PRESS RELEASE NIBC AND BLACKSTONE
This is a joint press release by NIBC Holding N.V. ("NIBC", the "Company") and Flora Acquisition B.V.
(the "Offeror"), an entity incorporated under Dutch law, owned by certain funds (the "Blackstone Funds") managed and/or advised by Blackstone's Tactical Opportunities and Private Equity businesses and other managers affiliated with The Blackstone Group Inc. (each or together, as the context requires, "Blackstone"), pursuant to the provisions of Section 16 paragraph 1 and 2 and Section 17 paragraph 1 of the Decree on Public Takeover Bids (Besluit Openbare Biedingen Wft) (the "Decree") in connection with the recommended public offer (the "Offer" and together with the transactions contemplated in connection therewith, the "Transaction") by the Offeror for all the issued and outstanding ordinary shares in the capital of NIBC (the "Shares").
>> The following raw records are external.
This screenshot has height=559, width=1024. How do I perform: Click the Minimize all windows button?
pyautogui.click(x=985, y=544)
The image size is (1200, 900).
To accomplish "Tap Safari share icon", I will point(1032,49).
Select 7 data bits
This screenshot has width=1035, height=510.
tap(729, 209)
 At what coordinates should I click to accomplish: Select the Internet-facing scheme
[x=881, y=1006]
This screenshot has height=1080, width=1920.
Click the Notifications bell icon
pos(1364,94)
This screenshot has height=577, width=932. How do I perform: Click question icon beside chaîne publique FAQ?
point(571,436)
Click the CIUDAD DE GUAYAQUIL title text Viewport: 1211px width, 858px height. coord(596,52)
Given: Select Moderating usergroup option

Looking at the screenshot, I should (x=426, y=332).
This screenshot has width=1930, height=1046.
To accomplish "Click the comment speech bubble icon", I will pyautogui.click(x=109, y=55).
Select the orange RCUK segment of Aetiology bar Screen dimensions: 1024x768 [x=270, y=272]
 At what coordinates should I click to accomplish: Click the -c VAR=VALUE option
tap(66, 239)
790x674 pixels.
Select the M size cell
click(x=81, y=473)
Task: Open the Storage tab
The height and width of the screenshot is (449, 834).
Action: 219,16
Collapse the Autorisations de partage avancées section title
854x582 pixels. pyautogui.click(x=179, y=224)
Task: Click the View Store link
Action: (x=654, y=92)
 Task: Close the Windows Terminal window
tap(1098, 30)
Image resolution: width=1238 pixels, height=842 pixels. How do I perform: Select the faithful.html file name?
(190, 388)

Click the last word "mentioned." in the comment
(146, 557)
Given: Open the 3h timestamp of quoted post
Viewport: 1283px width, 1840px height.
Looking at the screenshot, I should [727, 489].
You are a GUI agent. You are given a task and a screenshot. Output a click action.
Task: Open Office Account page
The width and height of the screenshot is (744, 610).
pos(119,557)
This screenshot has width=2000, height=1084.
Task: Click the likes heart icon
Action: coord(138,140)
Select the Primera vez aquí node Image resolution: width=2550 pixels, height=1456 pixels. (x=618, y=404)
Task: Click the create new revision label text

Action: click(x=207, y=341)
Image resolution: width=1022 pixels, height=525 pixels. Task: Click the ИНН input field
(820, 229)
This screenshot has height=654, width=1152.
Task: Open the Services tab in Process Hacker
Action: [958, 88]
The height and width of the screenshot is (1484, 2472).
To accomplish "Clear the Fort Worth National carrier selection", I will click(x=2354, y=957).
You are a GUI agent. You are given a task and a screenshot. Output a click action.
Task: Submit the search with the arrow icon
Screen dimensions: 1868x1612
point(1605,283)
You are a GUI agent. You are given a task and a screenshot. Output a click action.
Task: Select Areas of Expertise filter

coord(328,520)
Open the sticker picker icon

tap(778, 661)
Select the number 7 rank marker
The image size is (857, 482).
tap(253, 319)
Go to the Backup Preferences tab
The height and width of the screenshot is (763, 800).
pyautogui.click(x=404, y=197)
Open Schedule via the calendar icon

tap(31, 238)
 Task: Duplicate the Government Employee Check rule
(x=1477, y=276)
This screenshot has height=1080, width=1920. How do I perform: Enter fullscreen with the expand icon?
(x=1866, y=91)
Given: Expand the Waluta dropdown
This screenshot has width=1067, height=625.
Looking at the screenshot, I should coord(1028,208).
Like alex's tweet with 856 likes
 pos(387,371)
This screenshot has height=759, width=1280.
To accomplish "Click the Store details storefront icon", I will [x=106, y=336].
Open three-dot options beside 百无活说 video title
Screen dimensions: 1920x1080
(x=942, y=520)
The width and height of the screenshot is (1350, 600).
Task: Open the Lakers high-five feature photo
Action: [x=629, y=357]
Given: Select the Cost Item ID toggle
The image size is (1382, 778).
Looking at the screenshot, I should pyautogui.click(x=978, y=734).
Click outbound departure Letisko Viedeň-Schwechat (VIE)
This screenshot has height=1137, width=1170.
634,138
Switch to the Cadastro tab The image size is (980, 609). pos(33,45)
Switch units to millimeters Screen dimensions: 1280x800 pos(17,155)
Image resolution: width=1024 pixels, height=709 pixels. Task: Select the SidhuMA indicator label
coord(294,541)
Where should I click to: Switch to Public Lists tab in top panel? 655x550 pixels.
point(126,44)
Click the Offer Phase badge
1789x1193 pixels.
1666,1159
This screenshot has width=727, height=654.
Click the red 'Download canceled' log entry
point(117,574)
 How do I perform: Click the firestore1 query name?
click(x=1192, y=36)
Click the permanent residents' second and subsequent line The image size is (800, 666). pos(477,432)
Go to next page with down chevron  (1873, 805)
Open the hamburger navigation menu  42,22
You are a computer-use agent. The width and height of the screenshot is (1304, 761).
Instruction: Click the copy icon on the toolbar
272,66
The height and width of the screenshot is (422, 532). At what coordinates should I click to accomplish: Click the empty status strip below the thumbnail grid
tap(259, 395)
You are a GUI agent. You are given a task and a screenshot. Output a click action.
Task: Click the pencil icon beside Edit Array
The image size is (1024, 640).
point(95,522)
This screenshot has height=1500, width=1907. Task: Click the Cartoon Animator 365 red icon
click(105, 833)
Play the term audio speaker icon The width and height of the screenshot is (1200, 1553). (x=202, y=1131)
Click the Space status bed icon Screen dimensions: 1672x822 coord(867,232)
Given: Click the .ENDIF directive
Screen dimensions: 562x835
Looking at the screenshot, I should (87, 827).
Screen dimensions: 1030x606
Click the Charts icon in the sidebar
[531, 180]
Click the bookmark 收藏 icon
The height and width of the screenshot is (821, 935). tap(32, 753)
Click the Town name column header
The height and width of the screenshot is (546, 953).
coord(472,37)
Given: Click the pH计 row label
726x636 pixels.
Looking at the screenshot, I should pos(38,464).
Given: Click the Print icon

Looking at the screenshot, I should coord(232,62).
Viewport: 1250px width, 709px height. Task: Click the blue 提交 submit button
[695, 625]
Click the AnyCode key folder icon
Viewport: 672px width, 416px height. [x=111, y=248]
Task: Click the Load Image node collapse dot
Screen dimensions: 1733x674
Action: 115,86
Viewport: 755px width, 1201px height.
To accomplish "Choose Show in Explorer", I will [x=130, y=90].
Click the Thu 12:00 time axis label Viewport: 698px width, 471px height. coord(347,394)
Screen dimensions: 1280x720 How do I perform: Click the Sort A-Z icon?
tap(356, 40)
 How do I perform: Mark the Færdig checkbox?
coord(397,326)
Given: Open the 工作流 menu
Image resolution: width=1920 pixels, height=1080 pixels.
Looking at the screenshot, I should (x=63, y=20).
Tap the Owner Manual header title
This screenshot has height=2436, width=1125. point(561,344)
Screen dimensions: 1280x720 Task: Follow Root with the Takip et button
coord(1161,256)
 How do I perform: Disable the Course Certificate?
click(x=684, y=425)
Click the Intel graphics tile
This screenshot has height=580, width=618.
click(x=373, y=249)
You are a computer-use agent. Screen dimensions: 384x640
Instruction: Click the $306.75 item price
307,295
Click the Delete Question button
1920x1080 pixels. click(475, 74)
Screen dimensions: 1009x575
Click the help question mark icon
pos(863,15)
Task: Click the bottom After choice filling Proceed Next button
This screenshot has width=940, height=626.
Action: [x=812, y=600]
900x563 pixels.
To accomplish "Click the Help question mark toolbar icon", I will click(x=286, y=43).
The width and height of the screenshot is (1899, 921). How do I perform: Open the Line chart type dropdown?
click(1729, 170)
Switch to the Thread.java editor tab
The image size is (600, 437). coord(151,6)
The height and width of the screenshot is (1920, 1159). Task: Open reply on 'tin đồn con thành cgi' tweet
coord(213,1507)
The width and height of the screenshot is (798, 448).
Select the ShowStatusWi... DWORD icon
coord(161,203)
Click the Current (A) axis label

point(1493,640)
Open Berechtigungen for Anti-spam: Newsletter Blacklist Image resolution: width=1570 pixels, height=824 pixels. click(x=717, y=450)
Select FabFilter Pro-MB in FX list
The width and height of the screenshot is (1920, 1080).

This announcement does not constitute an offer, or any solicitation of any offer, to buy or subscribe for any securities. Any offer will be made only by means of the offer memorandum ("Offer Memorandum") approved by the Netherlands Authority for Financial Markets (Stichting Autoriteit Financiele Markten, the "AFM"), which has been published on 7 August 2020, and subject to the restrictions set forth therein. Terms not defined in this press release will have the meaning given thereto in the Offer Memorandum. With reference to the joint press releases by NIBC and the Offeror dated 25 February 2020 and 7 August 2020, the Offer is subject to the satisfaction or waiver of the Offer Conditions, all in accordance with the terms of the merger protocol between NIBC and the Offeror as amended on 10 July 2020 and the Offer Memorandum. Reference is also made to the joint press release by NIBC and the Offeror dated 6 October 2020 regarding the extension of the Acceptance Period, the joint press release by NIBC and the Offeror dated 18 December 2020 regarding obtaining Regulatory Clearances and the joint press release by NIBC and the Offeror dated 21 December 2020 regarding the acceptance percentage. The offer price of EUR 7.00 per Share (the "Offer Price") is "cum dividend", with the exception of the final dividend of EUR 0.53 per Share for the financial year 2019, which has already been declared (the "2019 Final Dividend"). This announcement is not for release, publication or distribution, in whole or in part, in or into, directly or indirectly, Japan or in any other jurisdiction in which such release, publication or distribution would be unlawful.